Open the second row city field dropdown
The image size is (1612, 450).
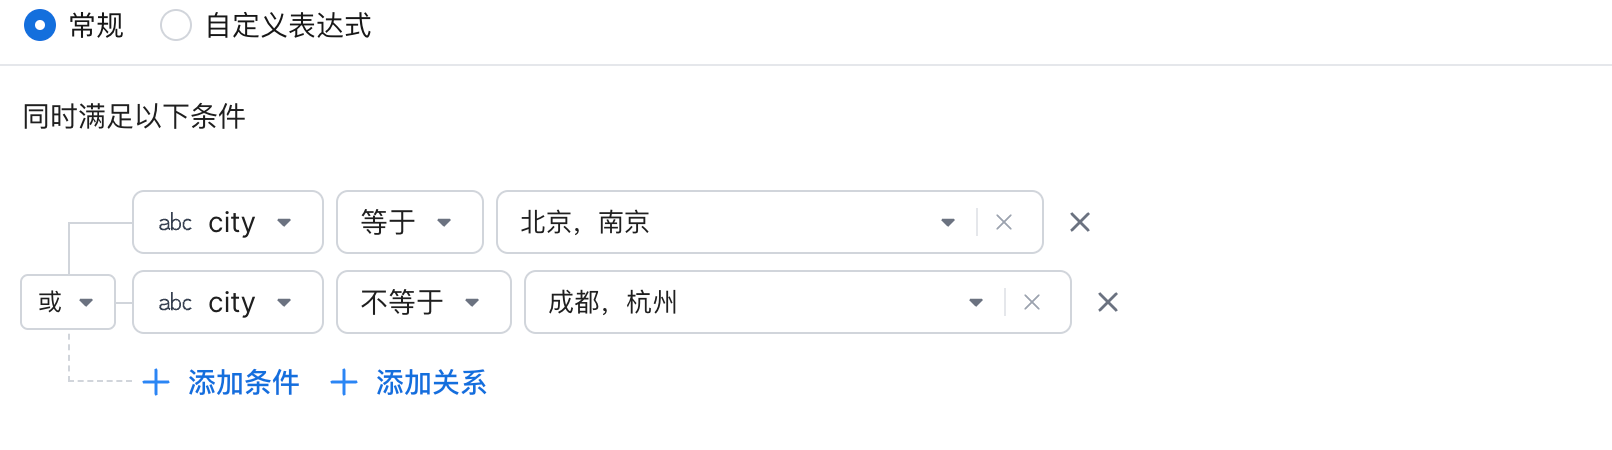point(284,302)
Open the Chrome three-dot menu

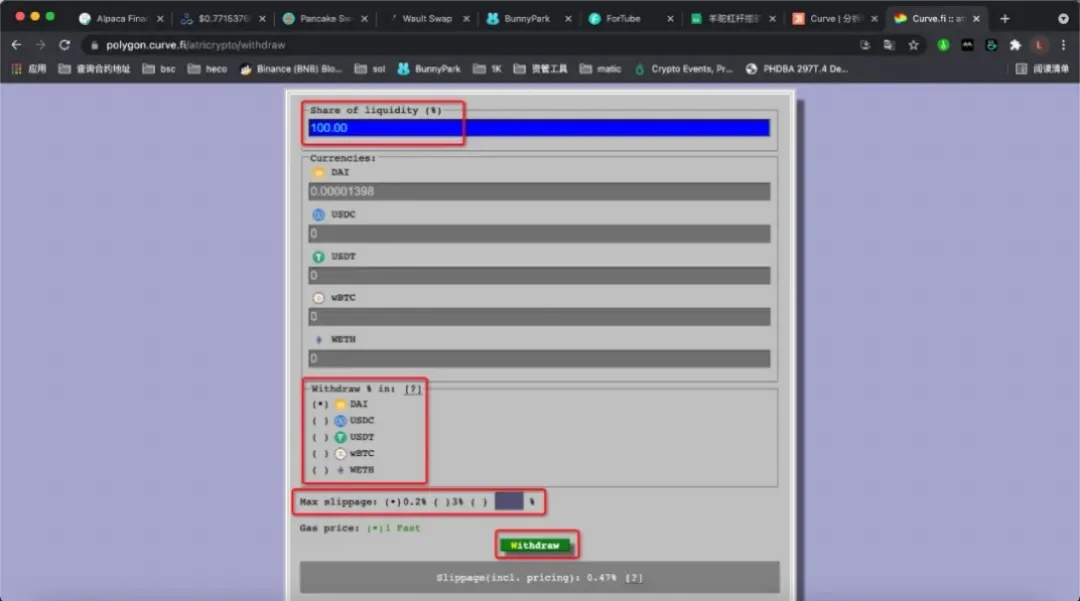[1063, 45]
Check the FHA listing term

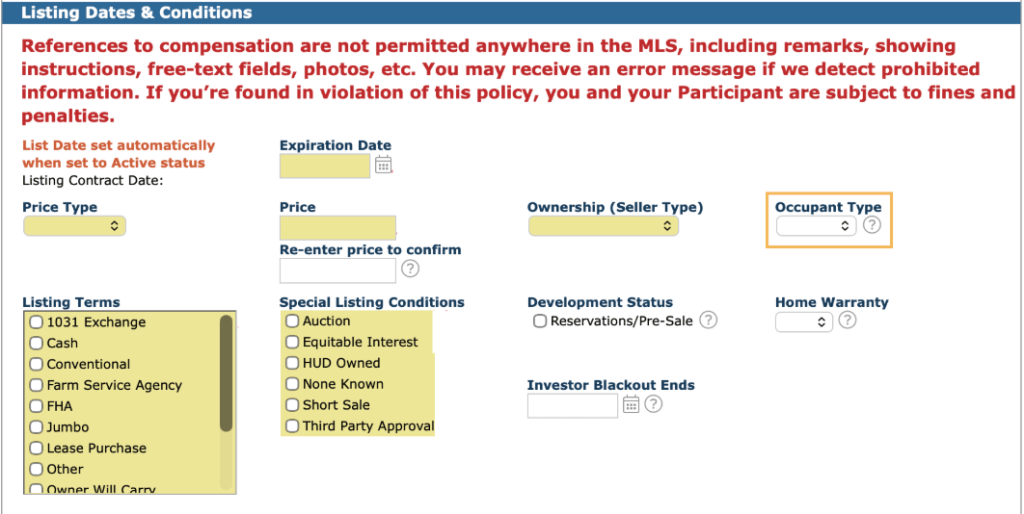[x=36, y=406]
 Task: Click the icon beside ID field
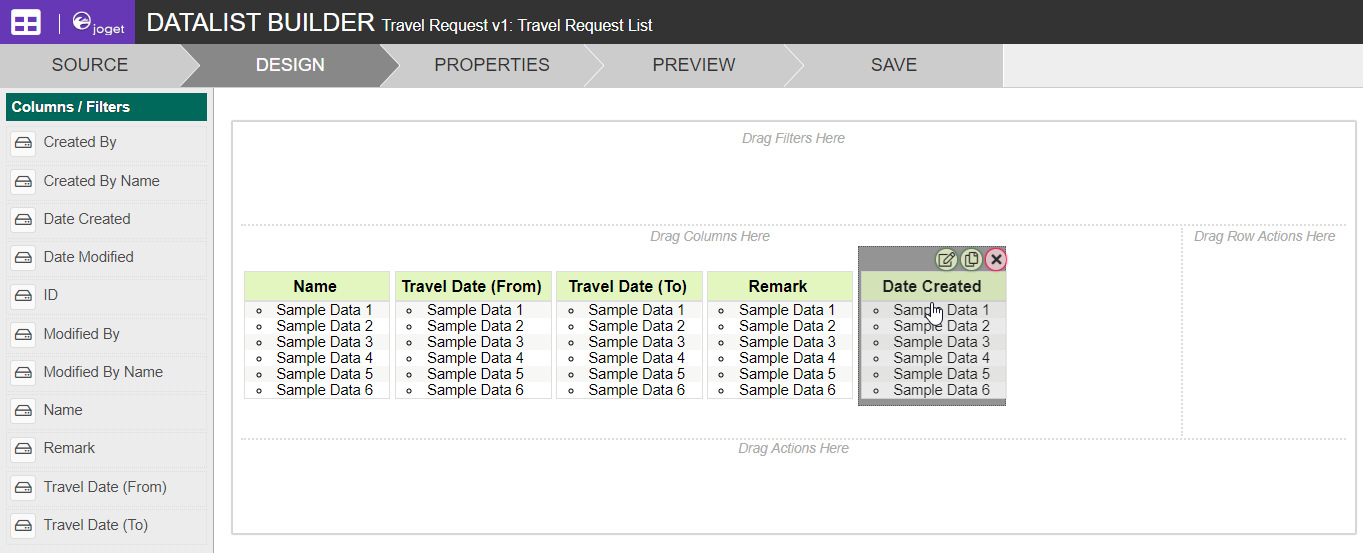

* Your goal: Could you copy every record exactly, without the pictures?

* Result for this exercise:
Open the second row city field dropdown
The image size is (1612, 450).
point(284,302)
Open the Chrome three-dot menu

[1063, 45]
Check the FHA listing term

[x=36, y=406]
 Task: Click the icon beside ID field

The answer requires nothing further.